August 20, 2008 - 5:50pm
News

Hoffman decision denied by U.S. Justice Souter

Herb Hoffman’s application to the U.S. Supreme Court was denied today.

Hoffman went to the Court in hopes of getting a stay on a recent Maine Supreme Court decision that invalidated enough of his signatures to take him off the ballot.

He had filed to run for U.S. Senate as an independent against incumbent Sen. Susan Collins (R-Bangor) and U.S. Rep. Tom Allen (D-Portland).

The Maine Democratic Party challenged his signatures on the grounds that he did not personally witness each one. The party’s case lost in a hearing with the Secretary of State’s office, and again in Superior Court, but won in the state’s high court.

According to the U.S. Supreme Court, there are four criteria used to grant a stay: “Reasonable probability” that four Justices will grant cert, that there is “fair prospect” that the Court will reverse the previous decision, that irreparable harm will result from a denial, and possible harms to the parties involved and the public.
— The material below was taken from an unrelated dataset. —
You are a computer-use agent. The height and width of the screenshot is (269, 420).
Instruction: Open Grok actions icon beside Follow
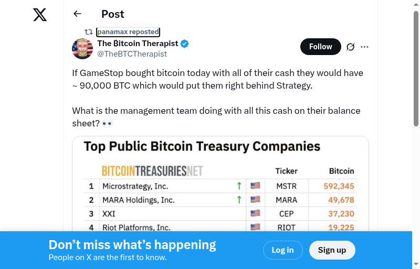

The case had been referred to Justice David Souter. Since the petition was denied by a single justice, the petitioners may reapply to any other Justice, and may continue to do so until a majority of the Court has denied his application.

JESSICA ALAIMO is a PolitickerME.com Reporter and can be reached via email at jessica.alaimo@politickerme.com.
Related topics: Herb Hoffman, David Souter

Comments

Post new comment

The content of this field is kept private and will not be shown publicly.
  • Web page addresses and e-mail addresses turn into links automatically.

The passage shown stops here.